アメリカにも、Craigslist(クレイグスリスト)というウェブサイトがある。これは、個人間による物の売買、仕事、サービスの紹介、出会いの場提供、同じ趣味などのコミュニティー紹介など、ありとあらゆる情報を提供しているサイトである。各州別、かつその都市別に情報が分類されていて、自分の住んでいる都市にいる情報のみをカテゴリ別で見ることも出来る。
アメリカに移住し始めた頃、このサイトは大いに役立った。アメリカにスーツケース1つで越してきて、衣食住に関わる色々なものを格安で一気に入手できた。越してきてすぐ必要となった、衣類や雑貨、食器、寝具、アパートなどの物件探し、中古車探しがこのサイト1つで行え、基本個人売買なので店に行くよりずいぶん安く買えた。中には来週引っ越すのでソファーを無料であげますから取りに来てください、などと告知している人が近所に住んでいるのを発見できたりする。
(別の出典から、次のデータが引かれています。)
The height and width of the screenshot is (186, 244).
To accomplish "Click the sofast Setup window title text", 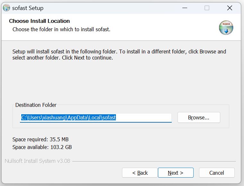I will pyautogui.click(x=28, y=8).
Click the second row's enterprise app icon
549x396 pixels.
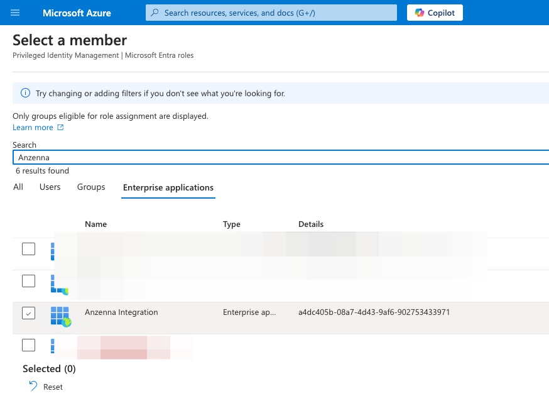coord(59,285)
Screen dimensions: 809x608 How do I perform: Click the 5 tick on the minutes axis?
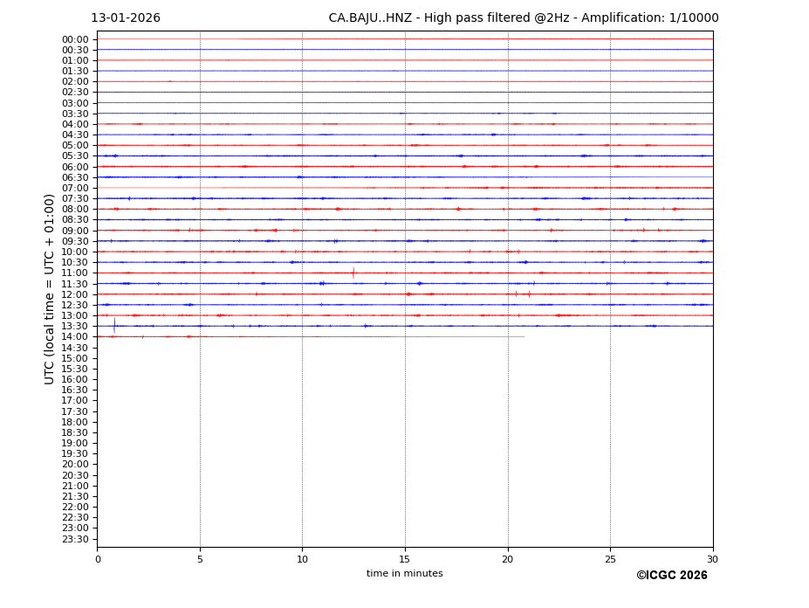[200, 559]
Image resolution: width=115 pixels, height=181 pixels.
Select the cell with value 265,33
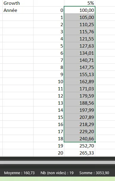pyautogui.click(x=79, y=153)
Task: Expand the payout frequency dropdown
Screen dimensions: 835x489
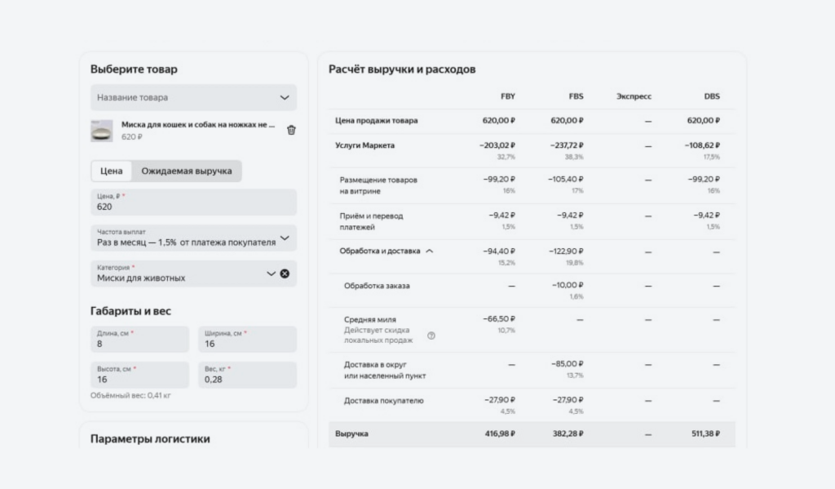Action: pyautogui.click(x=284, y=238)
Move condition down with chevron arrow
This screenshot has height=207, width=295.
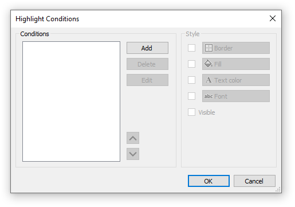133,154
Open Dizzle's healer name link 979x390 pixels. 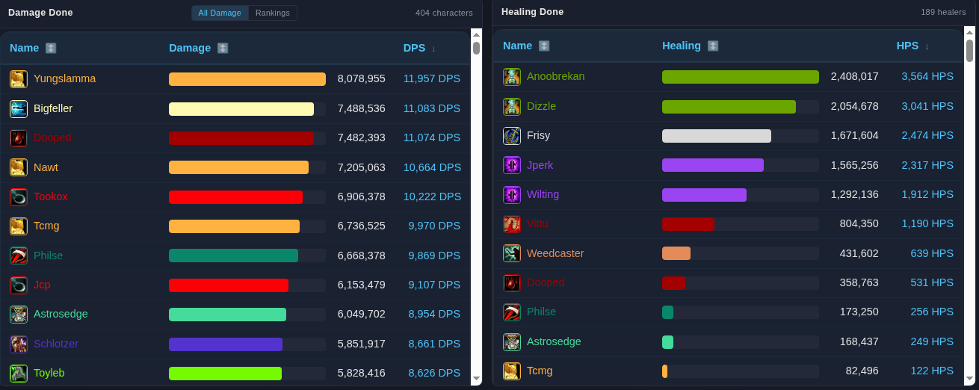(541, 106)
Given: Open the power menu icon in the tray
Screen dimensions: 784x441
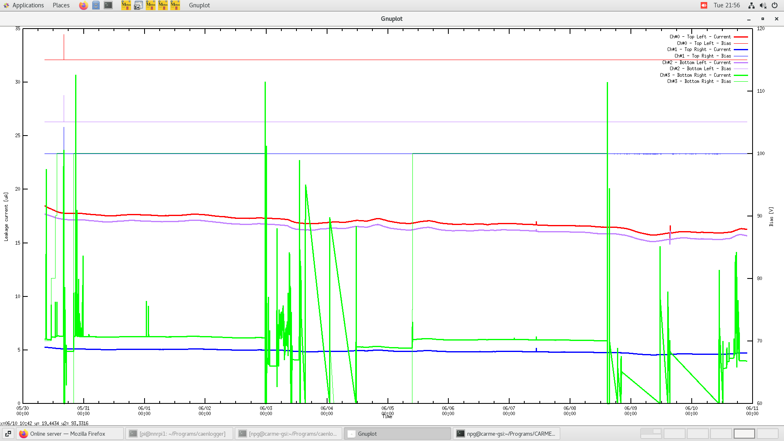Looking at the screenshot, I should pos(774,5).
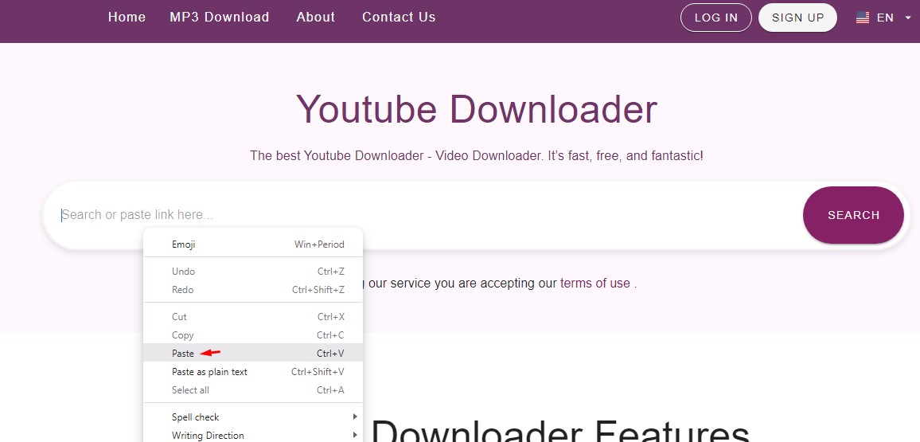The image size is (920, 442).
Task: Expand the EN language dropdown arrow
Action: [908, 18]
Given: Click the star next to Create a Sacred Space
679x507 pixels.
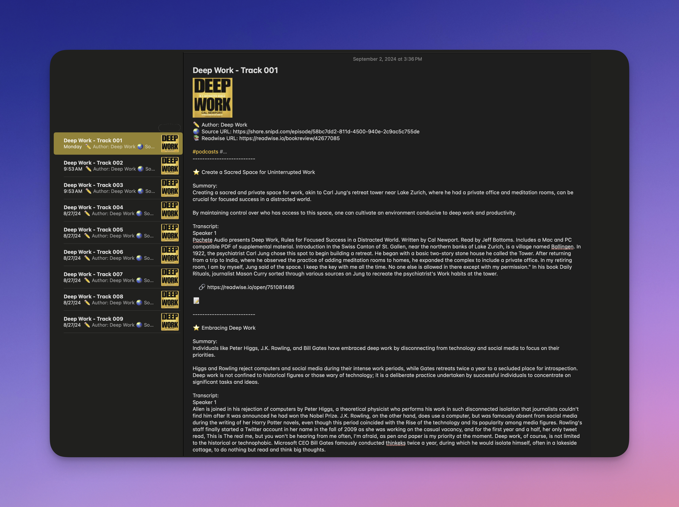Looking at the screenshot, I should pos(196,172).
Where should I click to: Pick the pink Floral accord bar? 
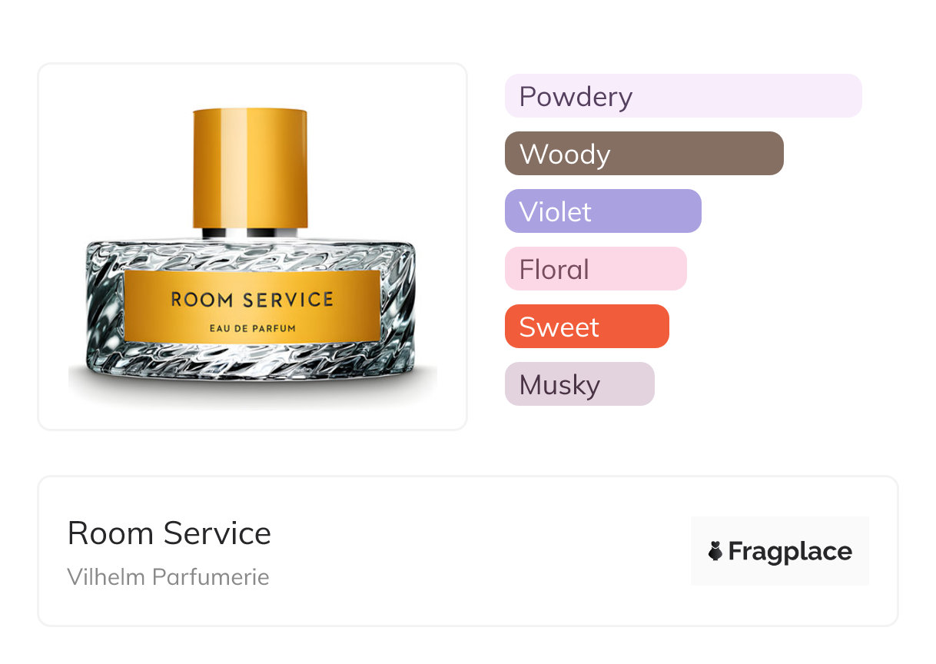point(595,269)
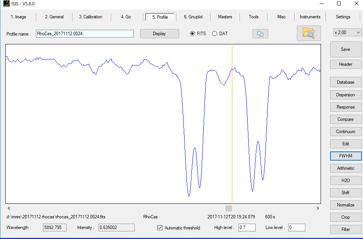The height and width of the screenshot is (239, 363).
Task: Click the ISIS application icon in title bar
Action: pyautogui.click(x=6, y=4)
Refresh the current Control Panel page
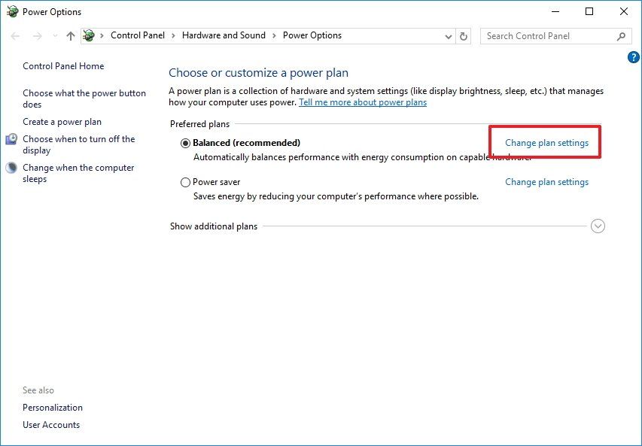Viewport: 642px width, 446px height. pyautogui.click(x=464, y=35)
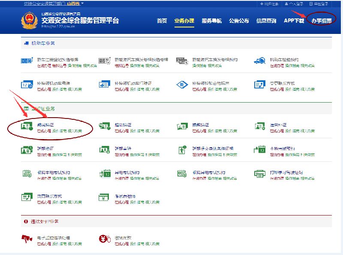Click the 期满换证 license icon
Image resolution: width=343 pixels, height=255 pixels.
(27, 127)
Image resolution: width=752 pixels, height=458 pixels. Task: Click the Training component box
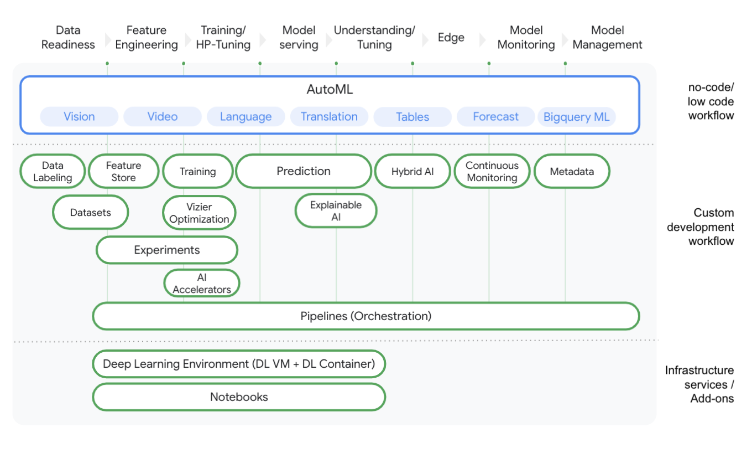197,172
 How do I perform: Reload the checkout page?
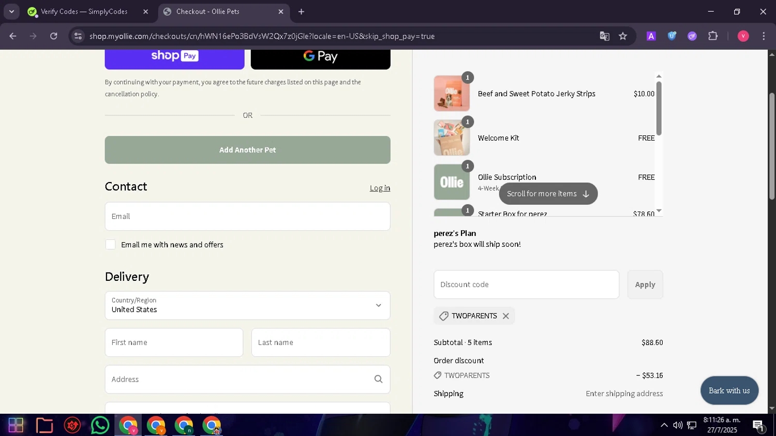coord(54,36)
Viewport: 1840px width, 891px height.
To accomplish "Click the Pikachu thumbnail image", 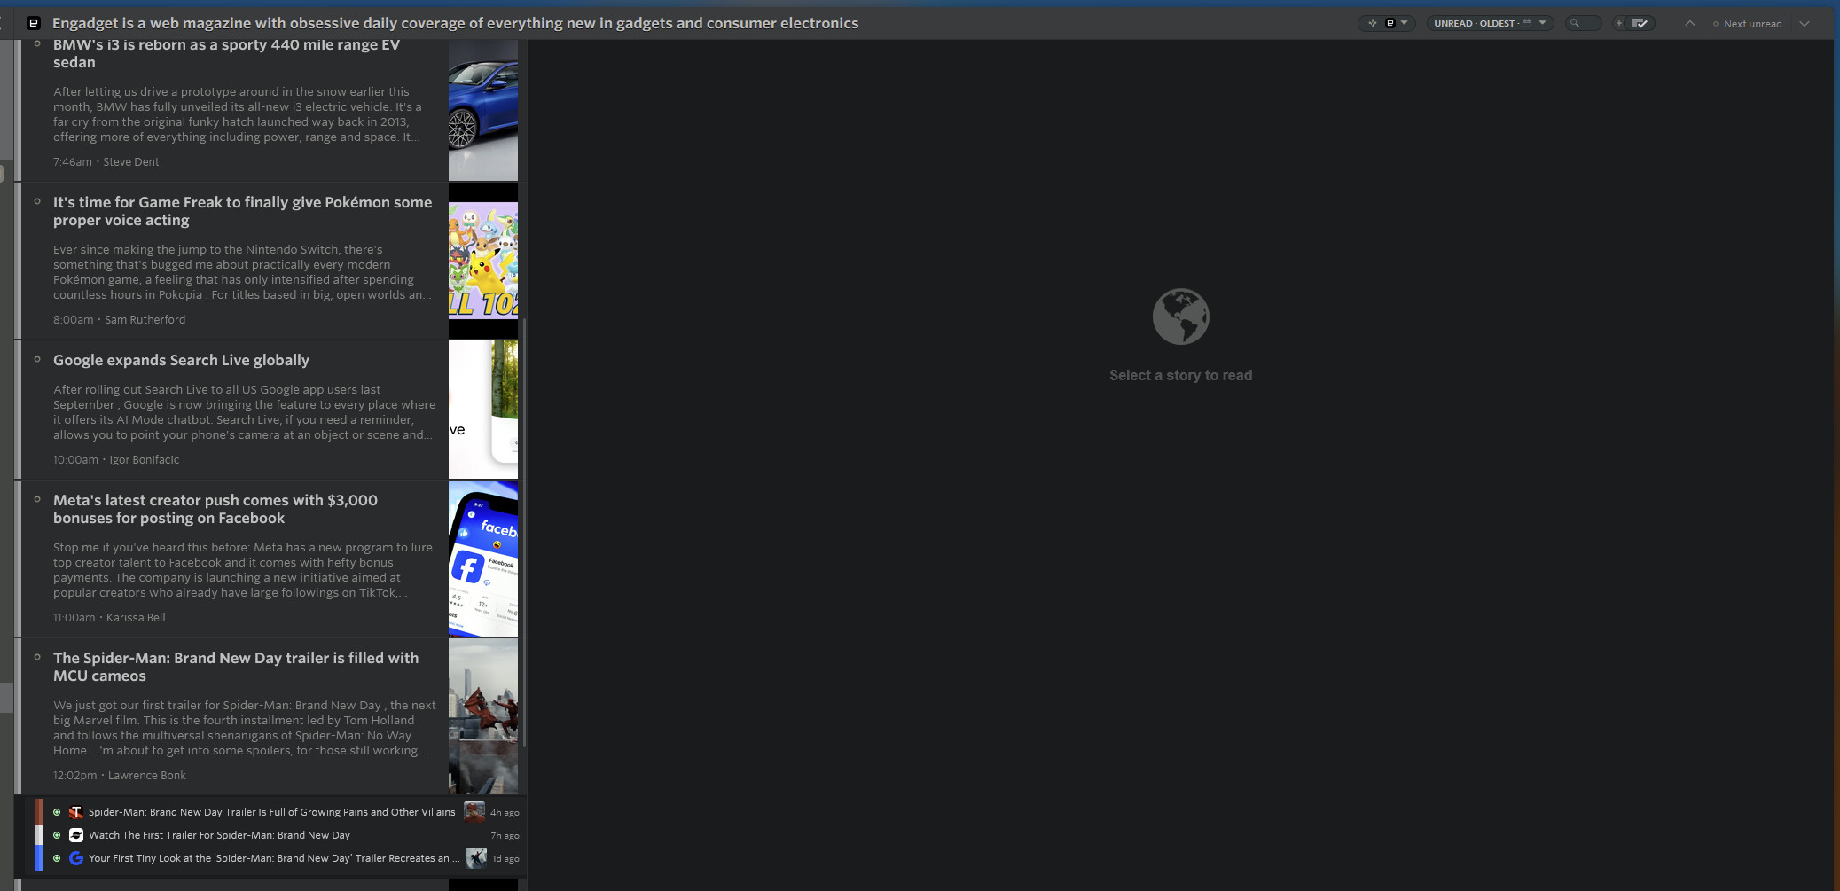I will pos(482,261).
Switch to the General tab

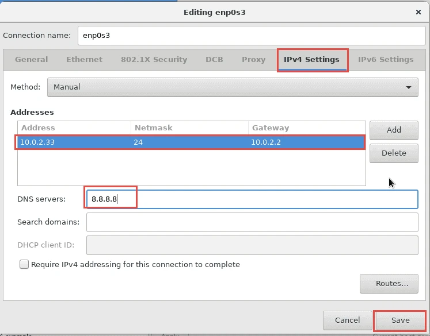32,59
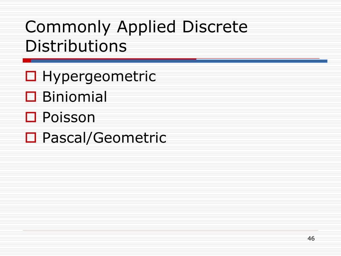
Task: Click the word Discrete in the title
Action: [x=215, y=27]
このCraigslistで、ベッドや食器類、家電機器、中古車、仕事、雑貨など様々な物やサービスや気の合う仲間を格安又は無料で入手できたし、私も不要な物ができればこのサイトに書き込む。
掲示は無料で、たいてい近場に住む誰かが電話をかけてきて、まだあるなら欲しいのだが、と連絡してくる。アメリカに住み始めた時や、引っ越す時など、中古でも良いから格安で入手したい時や、早急に処分したい時など、大いに役立ってくれるはずだ。